Recently Amazon's cloud service experienced a run of bad luck and went down, despite strict precautions and multiple backup plans. According to Amazon, a cable fault at the high voltage utility power distribution system caused it to go down, setting in motion the backup generators. However, one of those generators overheated and also shut down, causing the second backup generators to kick in. And then (yes, that's right), the second backup generator failed due to an incorrectly configured circuit. All told, the entire system of generators failed. It took two hours to get the generators back online and the cloud restored, but the story goes to show that a 1 in 1,000 situation is still a possibility. The article's author, Jon Brodkin, goes on to explain that while customers can save money using outsourcing, there is still a lot of risk:
For many customers, particularly ones without large data center budgets, outsourcing to Amazon or similar vendors makes a lot of sense even when you consider that there are occasional outages.
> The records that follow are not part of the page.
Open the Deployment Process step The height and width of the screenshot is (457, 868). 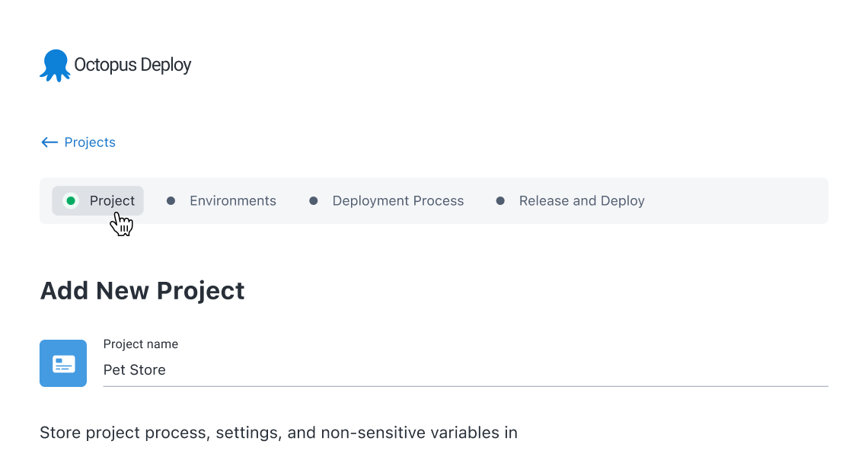(x=397, y=201)
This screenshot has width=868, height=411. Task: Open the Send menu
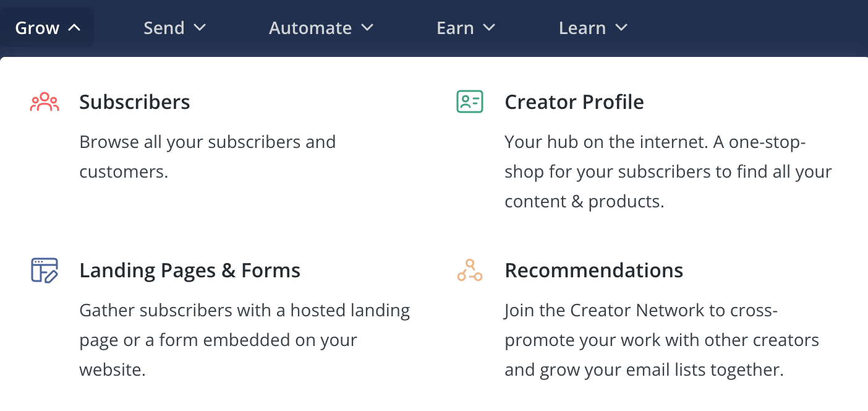tap(164, 28)
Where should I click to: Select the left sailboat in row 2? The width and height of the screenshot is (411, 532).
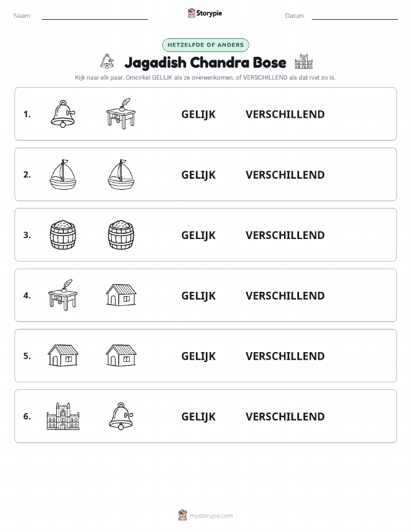(63, 175)
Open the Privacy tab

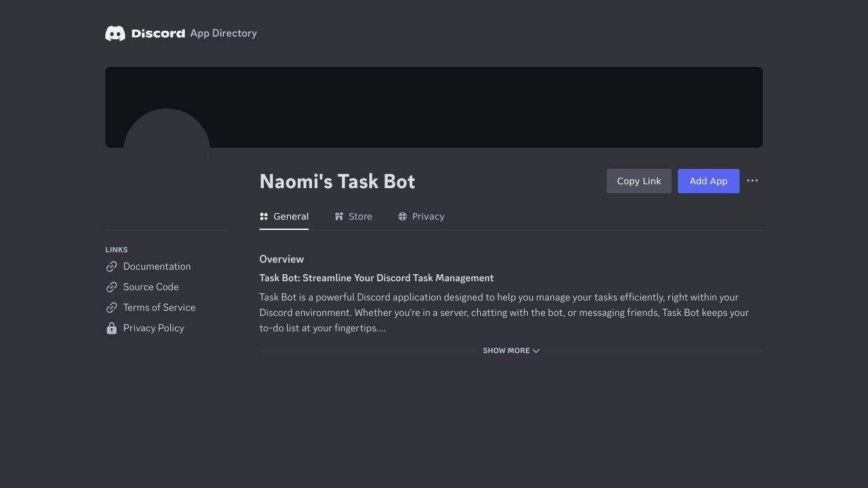click(421, 216)
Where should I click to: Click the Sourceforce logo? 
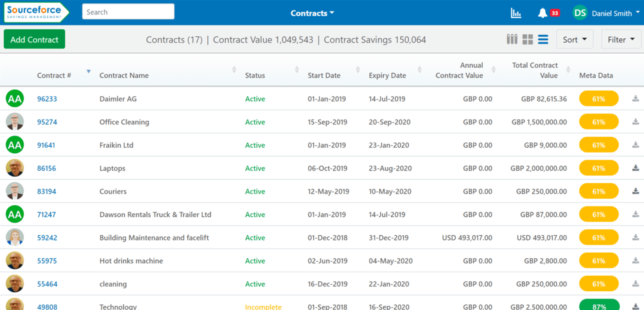point(36,13)
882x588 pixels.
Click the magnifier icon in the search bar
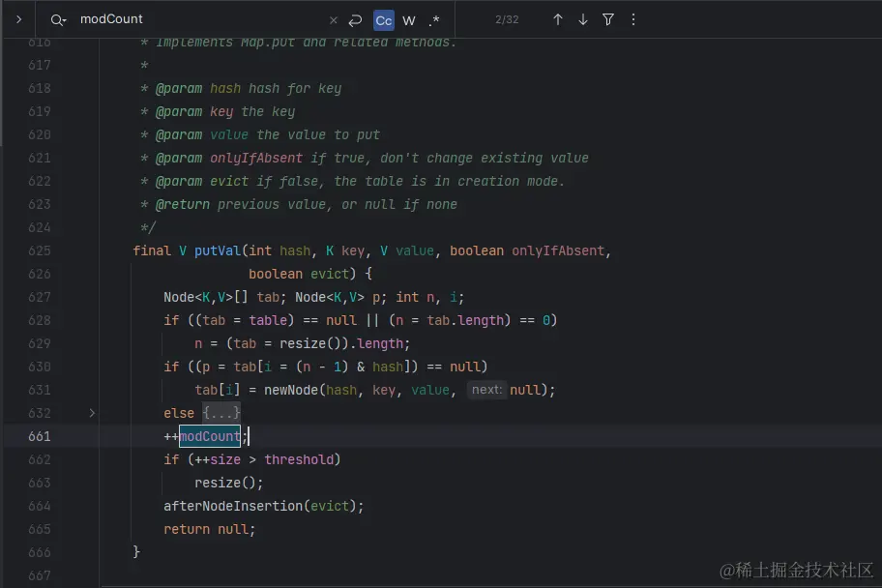[54, 19]
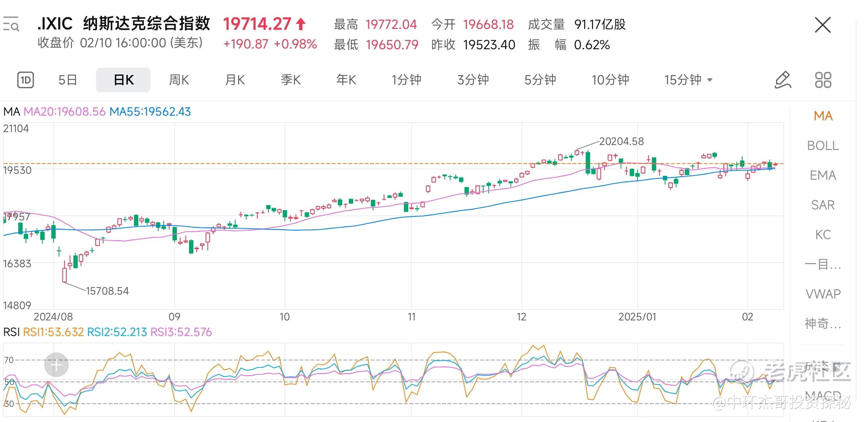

Outages can be embarrassing, like RIM's worldwide outage affecting BlackBerry services last fall. Some can be puzzling, like one in Dublin last year affecting both Amazon and Microsoft that Amazon initially said was caused by a lightning strike hitting a generator, leading to an explosion and fire. It turned out to be a more mundane failure of a transformer operated by the local electricity company.
Mistakes (or just plain bad luck) will happen, and it's naive to expect that all services will be operational at all times. However, keeping yourself aware of potential setbacks through vendor error and risk is an important step in keeping your own organization on the right track.